## Do this
Extend the egg foo young story below, picking up right after its last sentence.

## Page
##########

I have a story to tell you about my first encounter with egg foo young, the quintessential Chinese-American dish.

A long time ago, when I first set my foot on the US soil for higher education, I went straight to the middle America. After 36 hours of tiresome journey from my hometown of Penang, Malaysia, I arrived in the state of Iowa. Starved to death and completely disoriented, Mr. Rasa Malaysia (then my boyfriend) chauffeured me to the best Chinese restaurant for a welcome lunch. Among the dishes I ordered, there was egg foo young, or ???, an egg dish that I love and enjoy very much.

##########

## Material supplied
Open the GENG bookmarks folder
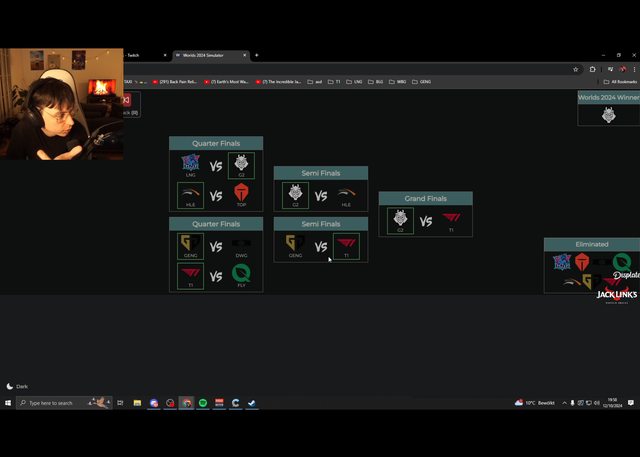Viewport: 640px width, 457px height. pos(422,82)
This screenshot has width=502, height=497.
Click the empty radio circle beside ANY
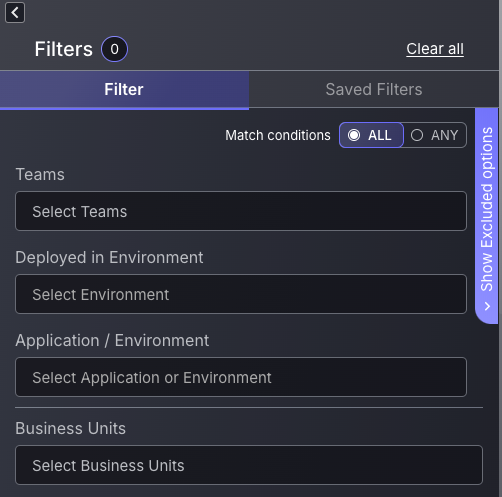point(417,135)
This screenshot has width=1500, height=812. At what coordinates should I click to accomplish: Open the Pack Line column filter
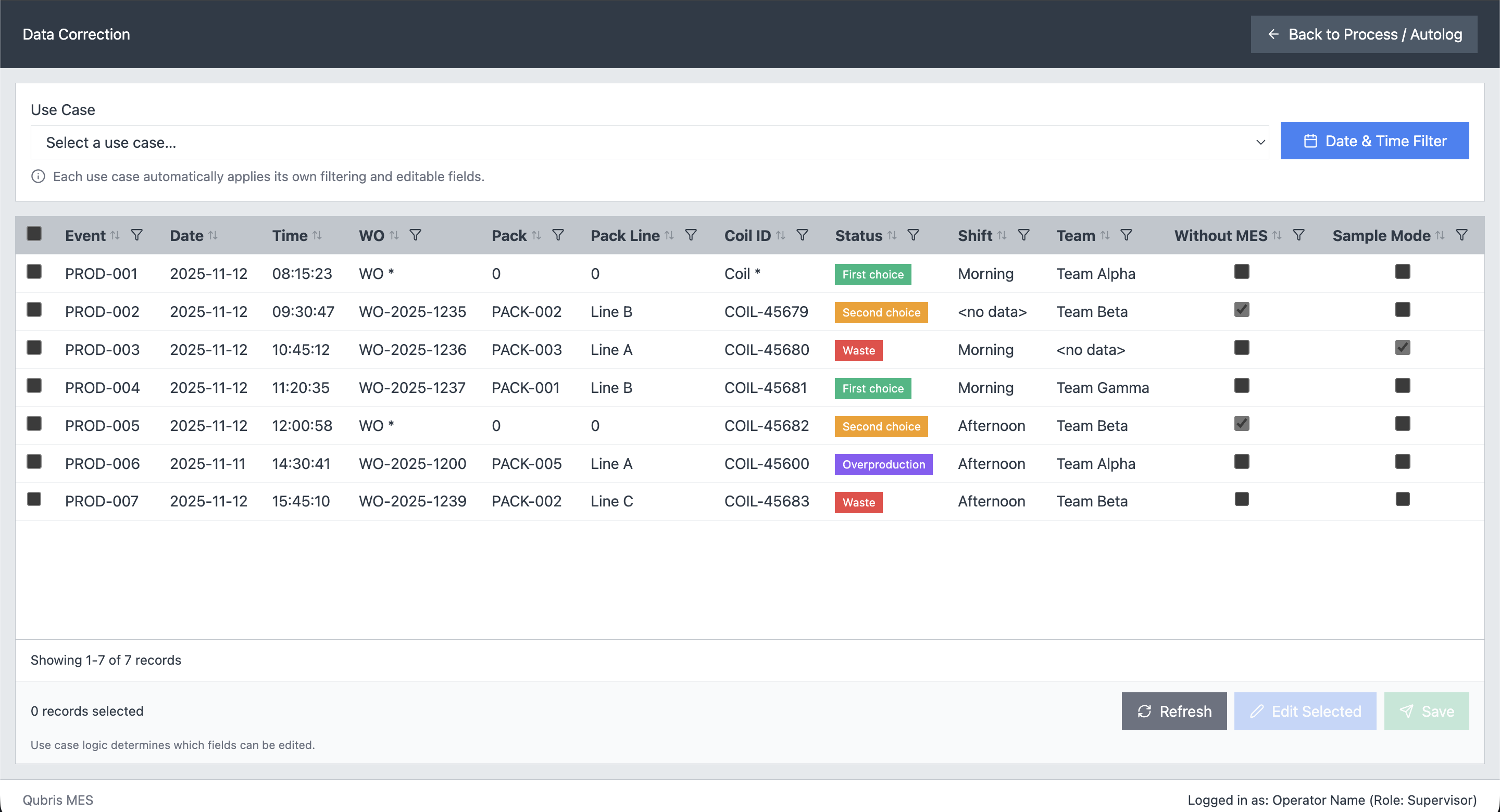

##########

## Reply to the task
When my food came, I was shocked to find out that my egg foo young didn’t look much like what I had back home in Malaysia (where great and authentic Chinese food is plentiful and popular). The egg foo young was puffy, almost shaped like an UFO, doused and drowned in a gloppy brown sauce. There was a thick filling of various and random vegetables: bean sprout, carrot, water chestnut, celery, and scallion. However, the most horrid thing of it all was the taste—completely bland, utterly insipid, loaded with flour (where were the eggs?), and the starchy brown sauce was simply adding salt to the wound, rendering the whole dish completely undesirable, and simply….inedible. That was my first (sad) reality about Chinese food in America. I was stunned and speechless, after that first encounter with egg foo young, or American Chinese food.

Fast forward many years to present time, egg foo young is one of the most requested recipes from my American readers. I have received numerous emails, messages, comments about my egg foo young recipe. The truth is, I don’t really have a recipe, until today. The egg foo young I cook and eat is something like this, but nothing EVER like this.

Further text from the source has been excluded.